Dengan teliti Nova dan Hidayat memandu para peserta menapaki laju kereta sembari menceritakan bahwa dulu kereta merambat dari Jembatan Tanggulangin, menyusuri Jalan AKBP Agil Kusumadya, Jalan Lukmono Hadi, lalu berbelok ke Jalan Jendral Sudirman menuju Simpang Tujuh, sebelum akhirnya melesat ke arah Pati.

“Halte-halte kecil seperti Tanggulangin, Alun-alun, Bendo Kerep, Bareng, dan Klaling pernah menjadi titik naik-turun penumpang,” jelas Nova. “Kini memang tak ada jejak fisiknya, tapi kisahnya masih mengendap di ingatan kota.”

Kemungkinan Revitalisasi Trem Kudus

Peserta sendang mendengarkan dan memperhatikan foto lawas saat walking tour. (Inibaru.id/ Imam Khanafi)
Peserta sendang mendengarkan dan memperhatikan foto lawas saat walking tour. (Inibaru.id/ Imam Khanafi)

Sambil berjalan menyusuri jalur trem, Nova pun mengajak para peserta untuk membayangkan bagaimana trem yang merambat pelan itu terdengar di antara rumah-rumah kampung Tionghoa yang sibuk kala itu. Apakah nyaring? Ataukah berisik?

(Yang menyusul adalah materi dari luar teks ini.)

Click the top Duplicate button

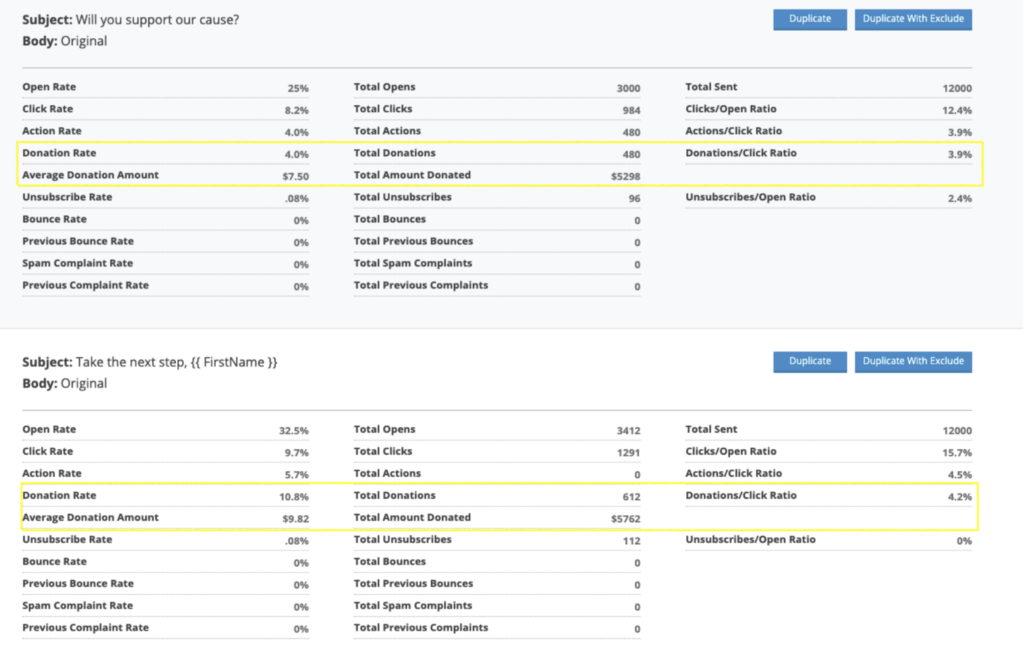tap(809, 19)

Mereka juga diajak berhitung, berapa besar tarif trem yang kala itu 0,6 sen per kilometer jika dikonversi dengan kurs saat ini. Setelahnya, mereka diajak berkayal, seperti apa rasanya berada dalam gerbong kayu yang dipenuhi aroma cengkih, gula, dan kretek.

Saat itulah seorang remaja perempuan bertanya dengan polos, mungkinkah kereta ini dihidupkan lagi? Nova hanya tersenyum simpul. Pandangannya menerawang jauh seolah isi kepalanya tengah berputar keras mencari jawaban yang tepat.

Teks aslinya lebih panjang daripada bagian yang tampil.